“JEDNA Z NAJWAŻNIEJSZYCH CECH KUCHNI STAROPOLSKIEJ BYŁA DUŻA ILOŚĆ I WIELKIE ZRÓŻNICOWANIE DAŃ RYBNYCH. POLSKĄ KUCHNIE CENIONO W EUROPIE WŁASNIE ZA BARDZO ROZWINIĘTĄ SZTUKĘ PRZYRZĄDZANIA POTRAW RYBNYCH.”
“One of the most important attributes of old Polish cuisine was the large quantity and variety of its fish dishes. Polish cuisine was valued in Europe precisely because it was so well developed in the art of cooking fish.”
{Jaroslaw Dumanowski, Andrzej Pawlas, Jerzy Poznań ski}
Poland’s oldest existing cookbook was written in 1682 by Stanislaw Czerniecki and contains over 100 recipes for fish. In the 17th and 18th Centuries Polish chefs were famous all over Europe for their freshwater fish recipes. To this day, fish is a big part of the Polish diet, prepared and eaten in many different ways – cold, warm, preserved, smoked, jellied, fried, baked and poached. We are not just limited to the fish available in supermarkets – if it’s swimming in the sea, lake or river, then we’ll eat it. In the summer, this often means simply rolling it in a mixture of flour and breadcrumbs, then frying it in butter to be eaten right there and then, with a surówka (slaw) and bread, overlooking the water it inhabited and washing it down with a cold beer.

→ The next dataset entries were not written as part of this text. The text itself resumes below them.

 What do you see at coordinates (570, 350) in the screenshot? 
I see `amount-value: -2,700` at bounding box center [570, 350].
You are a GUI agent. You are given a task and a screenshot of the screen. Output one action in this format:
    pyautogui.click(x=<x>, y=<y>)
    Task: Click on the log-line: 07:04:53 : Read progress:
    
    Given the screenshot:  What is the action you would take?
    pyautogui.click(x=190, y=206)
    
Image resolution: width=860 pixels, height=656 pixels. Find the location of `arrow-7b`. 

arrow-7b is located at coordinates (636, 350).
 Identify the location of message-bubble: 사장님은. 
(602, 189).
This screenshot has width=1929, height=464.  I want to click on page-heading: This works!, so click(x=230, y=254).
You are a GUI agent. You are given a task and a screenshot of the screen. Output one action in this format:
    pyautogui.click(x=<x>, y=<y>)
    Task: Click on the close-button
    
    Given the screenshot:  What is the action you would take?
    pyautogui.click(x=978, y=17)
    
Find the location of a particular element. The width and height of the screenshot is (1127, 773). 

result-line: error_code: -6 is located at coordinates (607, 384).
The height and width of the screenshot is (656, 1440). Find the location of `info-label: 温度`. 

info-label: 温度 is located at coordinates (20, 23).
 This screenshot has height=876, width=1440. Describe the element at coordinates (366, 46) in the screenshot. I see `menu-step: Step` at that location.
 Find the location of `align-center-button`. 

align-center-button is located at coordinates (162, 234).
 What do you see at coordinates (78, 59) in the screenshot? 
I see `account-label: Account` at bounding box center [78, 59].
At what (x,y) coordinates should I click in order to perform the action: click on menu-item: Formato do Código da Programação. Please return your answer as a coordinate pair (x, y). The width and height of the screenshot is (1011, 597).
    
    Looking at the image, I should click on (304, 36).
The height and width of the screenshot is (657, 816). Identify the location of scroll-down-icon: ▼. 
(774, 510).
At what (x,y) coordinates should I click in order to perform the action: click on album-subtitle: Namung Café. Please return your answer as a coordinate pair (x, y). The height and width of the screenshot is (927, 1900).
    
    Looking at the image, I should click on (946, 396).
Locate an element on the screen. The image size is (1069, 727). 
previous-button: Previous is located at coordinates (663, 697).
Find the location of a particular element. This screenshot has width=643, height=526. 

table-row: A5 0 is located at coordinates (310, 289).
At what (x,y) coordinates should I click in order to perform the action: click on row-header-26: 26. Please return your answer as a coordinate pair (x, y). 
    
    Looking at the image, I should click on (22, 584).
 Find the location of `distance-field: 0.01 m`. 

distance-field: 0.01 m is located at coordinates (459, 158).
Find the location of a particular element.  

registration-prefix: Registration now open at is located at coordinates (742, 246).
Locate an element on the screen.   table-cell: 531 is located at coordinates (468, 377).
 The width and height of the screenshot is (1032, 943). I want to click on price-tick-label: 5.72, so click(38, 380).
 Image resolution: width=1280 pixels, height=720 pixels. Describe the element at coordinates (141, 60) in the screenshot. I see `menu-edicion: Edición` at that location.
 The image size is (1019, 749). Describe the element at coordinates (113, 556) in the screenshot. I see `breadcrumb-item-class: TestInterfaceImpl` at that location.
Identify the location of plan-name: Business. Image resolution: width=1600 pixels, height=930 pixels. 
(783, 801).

The Catholic religious calendar, which is an ingrained part of Polish culture and life, whatever our religious beliefs now are, alternates times of fasting with times of feasting. Times of fasting call for fish opposed to meat and this is the main way in which we still fast. In the past the fasting was stricter (almost half the year was spent fasting) and during these times, men would often use the line ‘Idȩ na mała̧ rybkȩ’, which translates as ‘I’m going out to eat a little fish’. Which has now become a running joke, because the real intention was to wash the fish down with plenty of vodka.
In the colder months, preserved and smoked fish take centre stage. Smoked eel is a personal favourite, though quite rare to come by these days. Carp is always somewhere in the vicinity as I discovered when searching for fresh fish for this book. Our love of carp has been well publicised in the UK, with naughty Poles fishing for this most beloved fish in well-stocked British parks and offering anglers cash for their winning carp (always politely refused in the UK as the carp is always dropped back into the river).
In this chapter, I’ve tried to demonstrate a variety of fish recipes, inspired by quite distinct regions of Poland as well as including different types of fish. After all, if there is a demand for more freshwater fish then it will be stocked in shops and a great, positive change could come about as a result. (We should never underestimate our power as consumers.) I recommend using a good fishmonger and buying fish that’s as local as possible to where you live. There are many rare, exotic treasures to be found, so the most sensible option does not necessarily mean sticking to what you are familiar with. Cooking more unusual varieties means that you are less likely to be eating something that is over-fished; it is also less likely to be farmed in dirty, overcrowded waters.